Verify the SSM parameter was updated: GET /api/v1/config/sfdc-mode
The mode change affects new queries but does not reload data. If switching to simulator, ensure data is loaded.
Some operations may cache the mode at startup. A pod restart (POST /api/v1/sfdc-simulator/restart-pods) ensures all pods pick up the new mode.

FDW Objects table shows 0 rows for all tables¶

The dump may have only captured metadata (servers, tables, columns) without row data. Check manifest.json:

aws s3 cp s3://<bucket>/sfdc-simulator/manifest.json - | python -m json.tool

Look at tables_with_data and total_rows_dumped. If zero, re-run the dump with explicit table names or --all.

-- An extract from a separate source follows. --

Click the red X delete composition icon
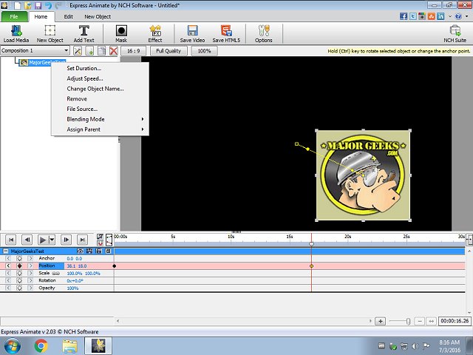473x355 pixels. pos(113,51)
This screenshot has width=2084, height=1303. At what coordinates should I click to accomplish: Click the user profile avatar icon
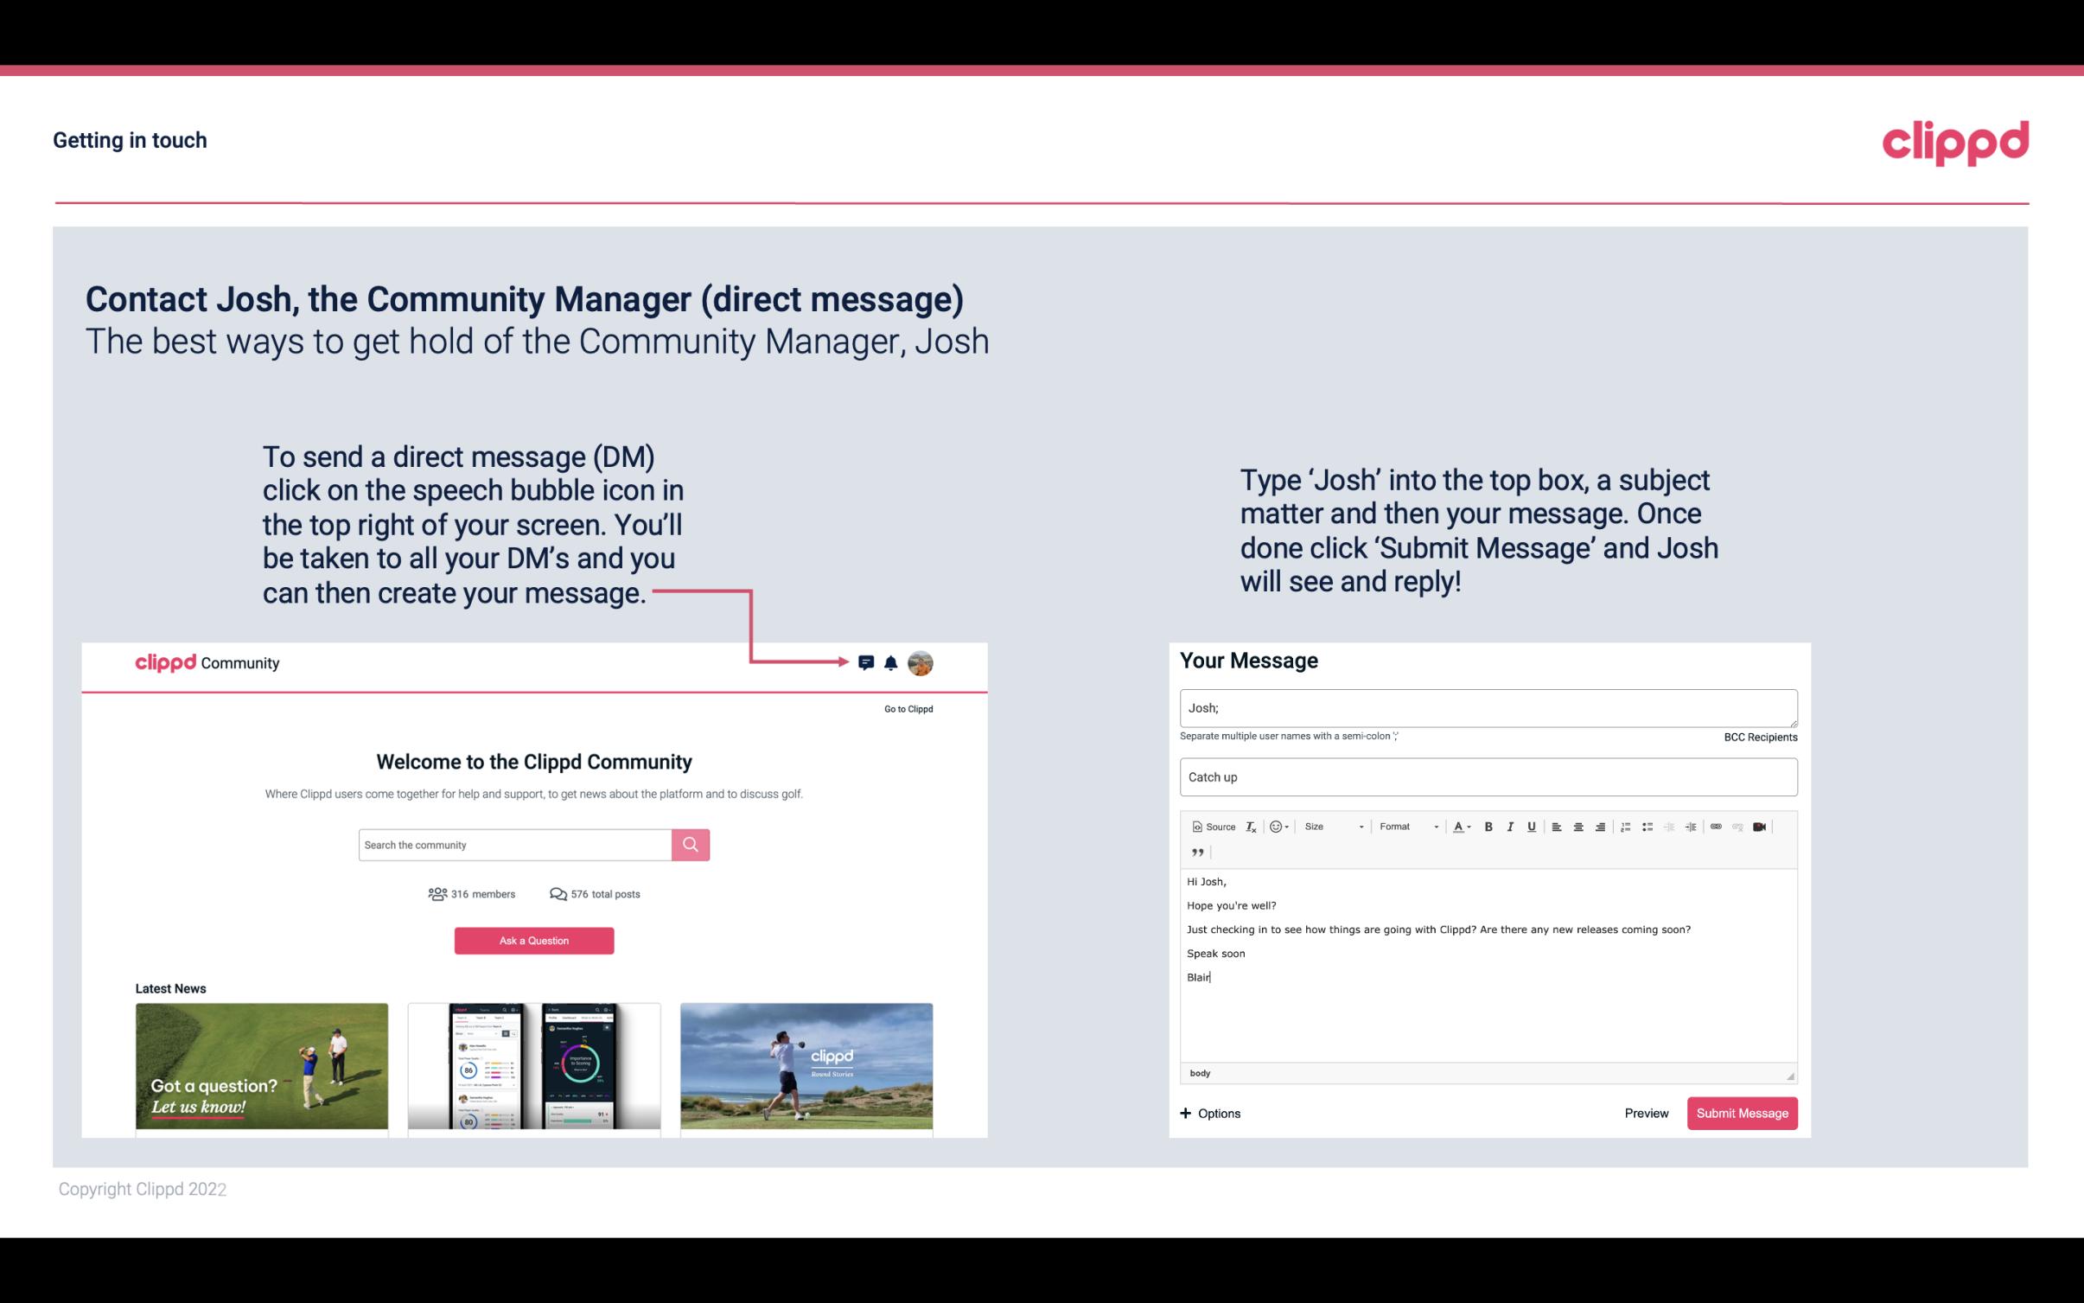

Dump fails with connection errors¶

Verify the source URL points to a running FDW runtime with valid /api/fdw/servers endpoint.
Check that the source environment has valid Salesforce FDW credentials configured.
Increase --limit timeout if tables have very large row counts.
Ensure the dump script has network access to the ALB (VPN, security groups, etc.).

Data appears stale¶

The simulator serves whatever was last loaded from S3. To get fresh data:

Run a new dump from the live FDW (UI or CLI).
Click Load Data (or Reset) to reload from S3.